* [Exercise requirements] Transcribe exactly, please, the line bearing "Submit (535, 2325)" and all later lines through the end of the records, with the pictures left out.

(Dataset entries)
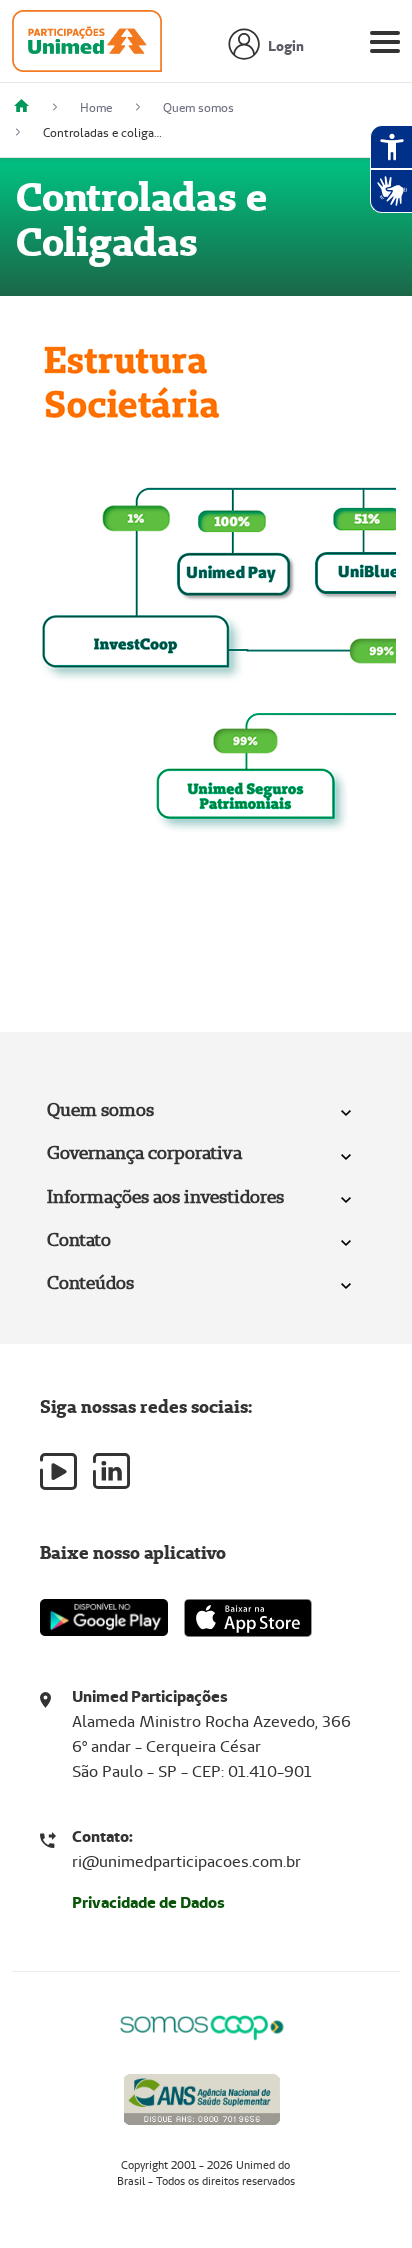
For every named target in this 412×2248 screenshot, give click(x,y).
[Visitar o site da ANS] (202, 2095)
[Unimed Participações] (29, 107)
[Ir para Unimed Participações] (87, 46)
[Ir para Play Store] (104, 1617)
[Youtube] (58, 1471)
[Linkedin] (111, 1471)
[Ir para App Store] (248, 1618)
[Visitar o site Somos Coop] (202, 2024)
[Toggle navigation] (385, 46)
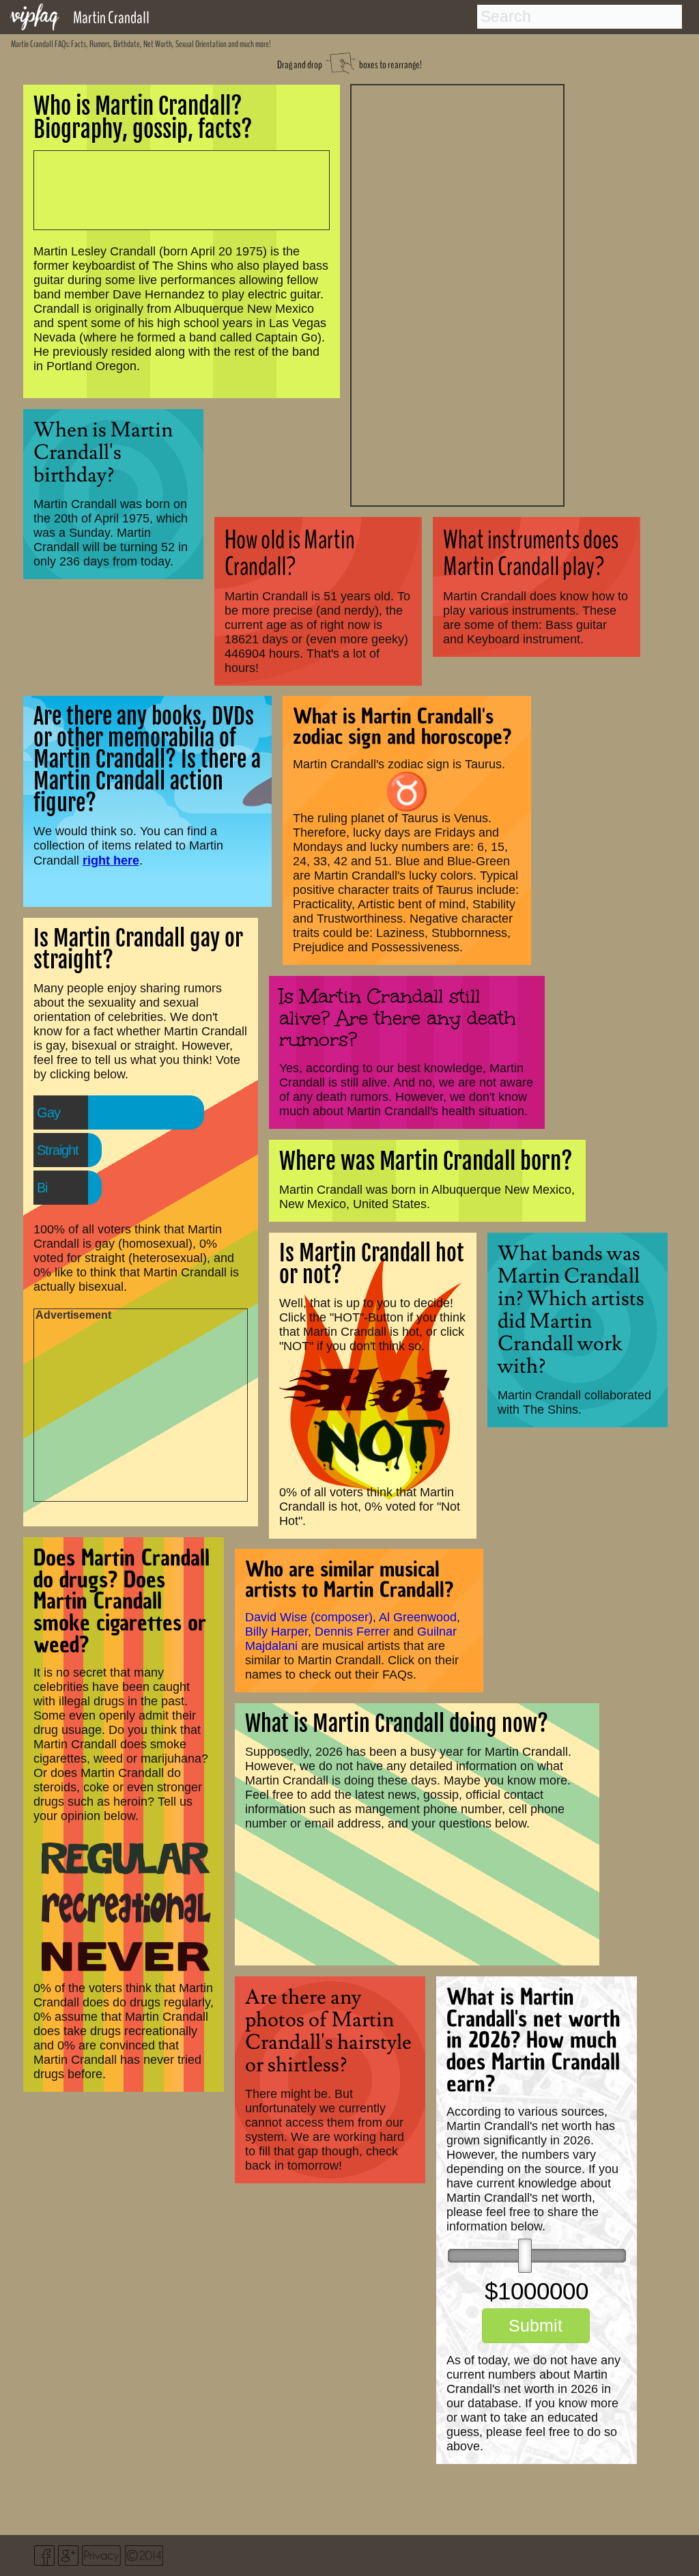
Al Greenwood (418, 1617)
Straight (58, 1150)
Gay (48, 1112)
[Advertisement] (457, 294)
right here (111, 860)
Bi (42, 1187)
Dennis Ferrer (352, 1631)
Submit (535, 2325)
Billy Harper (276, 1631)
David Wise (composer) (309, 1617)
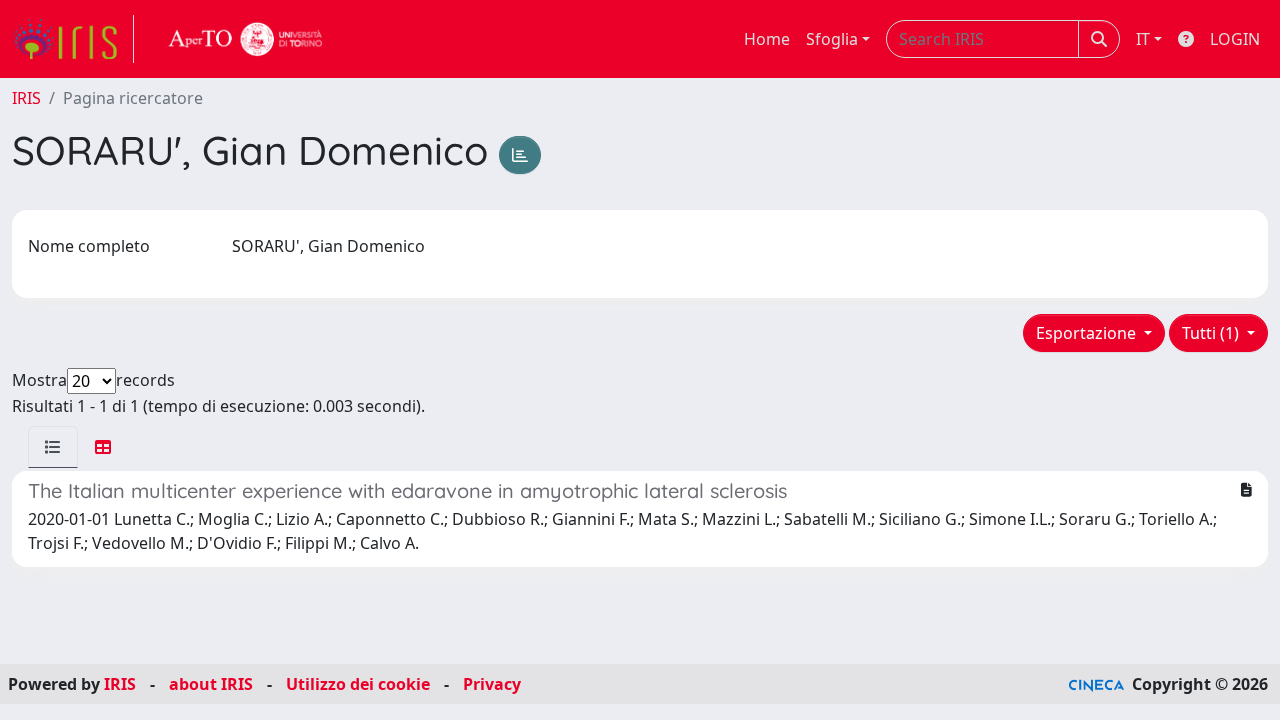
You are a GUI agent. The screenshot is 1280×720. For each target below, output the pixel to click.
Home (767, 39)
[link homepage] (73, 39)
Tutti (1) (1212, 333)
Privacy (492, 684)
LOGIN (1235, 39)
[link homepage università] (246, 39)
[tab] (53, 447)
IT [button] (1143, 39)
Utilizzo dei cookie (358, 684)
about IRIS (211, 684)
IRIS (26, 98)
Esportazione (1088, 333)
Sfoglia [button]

* [Your response]
Submit (535, 2325)
Billy Harper (276, 1631)
David Wise (composer) (309, 1617)
You are a GUI agent. The screenshot is 1280×720. For each target below, output the pixel to click.
Home (767, 39)
[link homepage] (73, 39)
Tutti (1) (1212, 333)
Privacy (492, 684)
LOGIN (1235, 39)
[link homepage università] (246, 39)
[tab] (53, 447)
IT [button] (1143, 39)
Utilizzo dei cookie (358, 684)
about IRIS (211, 684)
IRIS (26, 98)
Esportazione (1088, 333)
Sfoglia [button]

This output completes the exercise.